Let \(f\) and \(g\) be two continuous functions on \([a, b]\) with \(a \le b\).
If \(f(x) \le g(x)\) for all \(x \in [a, b]\), then:$$ \int_{a}^{b} f(x) \,dx \le \int_{a}^{b} g(x) \,dx $$

The mean value of a continuous function \(f\) on an interval \([a, b]\) (where \(a \neq b\)) is the real number \(\mu\) defined by:$$ \mu = \frac{1}{b - a} \int_{a}^{b} f(x) \,dx $$

In the case where \(f\) is positive on \([a, b]\), the equality \(\displaystyle \int_{a}^{b} f(x) \,dx = \mu(b - a)\) indicates that the area of the domain under the graph of \(f\) is equal to the area of the rectangle with dimensions \(\mu\) and \(b - a\).

We can extend the concept of finding the area under a single curve to find the area of a region enclosed between two different curves. The area under a curve \(y=f(x)\) is a special case where the second curve is simply the \(x\)-axis, \(y=0\).
The general idea is intuitive: the area of the region bounded by an upper function \(f(x)\) and a lower function \(g(x)\) is found by calculating the area under \(f(x)\) and subtracting the area under \(g(x)\). Using the linearity of the definite integral, this subtraction can be combined into a single integral:$$\begin{aligned} \textcolor{olive}{\mathcal{A}} &= \textcolor{colordef}{ \int_a^b f(x)\; \mathrm dx} - \textcolor{colorprop}{ \int_a^b g(x)\; \mathrm dx} \\ &= \int_a^b (f(x)-g(x))\; \mathrm dx \end{aligned} $$

If \(f(x) \geq g(x)\) for all \(x\) in the interval \([a,b]\), the area \(\mathcal{A}\) of the region enclosed between the curves \(y=f(x)\) and \(y=g(x)\) is given by:$$ \mathcal{A} = \int_a^b (f(x)-g(x))\; \mathrm dx $$

This can be remembered as the integral of the upper function minus the lower function.

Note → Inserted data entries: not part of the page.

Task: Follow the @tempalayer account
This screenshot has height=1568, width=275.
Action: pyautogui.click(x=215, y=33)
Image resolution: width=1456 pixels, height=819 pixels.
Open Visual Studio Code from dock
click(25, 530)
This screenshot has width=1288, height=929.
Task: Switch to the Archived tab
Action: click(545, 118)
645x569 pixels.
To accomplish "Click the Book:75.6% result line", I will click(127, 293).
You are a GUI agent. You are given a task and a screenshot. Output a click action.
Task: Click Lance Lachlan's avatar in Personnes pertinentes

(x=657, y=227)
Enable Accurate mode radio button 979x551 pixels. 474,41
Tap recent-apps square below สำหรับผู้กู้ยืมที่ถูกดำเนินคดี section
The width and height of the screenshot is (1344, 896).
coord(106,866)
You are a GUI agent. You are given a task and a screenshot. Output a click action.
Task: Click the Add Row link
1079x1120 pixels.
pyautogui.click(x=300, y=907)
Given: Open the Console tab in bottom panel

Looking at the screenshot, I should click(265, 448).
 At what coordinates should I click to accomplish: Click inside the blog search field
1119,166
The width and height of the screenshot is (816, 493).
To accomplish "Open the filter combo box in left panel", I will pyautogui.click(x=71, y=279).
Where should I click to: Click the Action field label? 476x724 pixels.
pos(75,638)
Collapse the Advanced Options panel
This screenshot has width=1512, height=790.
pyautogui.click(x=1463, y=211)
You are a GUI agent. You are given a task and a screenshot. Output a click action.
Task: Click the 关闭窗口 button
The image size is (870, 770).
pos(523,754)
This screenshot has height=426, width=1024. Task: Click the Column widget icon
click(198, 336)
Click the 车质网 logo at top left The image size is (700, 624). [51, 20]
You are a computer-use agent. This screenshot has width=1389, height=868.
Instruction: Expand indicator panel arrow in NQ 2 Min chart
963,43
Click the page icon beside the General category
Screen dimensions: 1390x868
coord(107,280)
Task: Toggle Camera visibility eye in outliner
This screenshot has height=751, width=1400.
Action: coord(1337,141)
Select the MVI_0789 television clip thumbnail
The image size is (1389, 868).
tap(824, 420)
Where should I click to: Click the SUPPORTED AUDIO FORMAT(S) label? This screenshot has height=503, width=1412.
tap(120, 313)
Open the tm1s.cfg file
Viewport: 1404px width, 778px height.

To find the total geometric area enclosed by two curves \(y=f(x)\) and \(y=g(x)\):

1. Find points of intersection. If the limits of integration \(a\) and \(b\) are not given, find them by solving the equation \(f(x)=g(x)\) to determine where the curves cross.
2. Identify the upper and lower function. On each interval between intersection points, determine which function is on top. A quick sketch or testing a point is often sufficient.
3. Set up and evaluate the integral(s). For each interval, calculate \(\int_a^b (\text{upper function} - \text{lower function}) \, dx\). If the upper and lower functions switch, you will need to set up multiple integrals and (for geometric area) sum their absolute values.

Find the area of the region enclosed by the curves \(y=x+1\) and \(y=x^2-1\).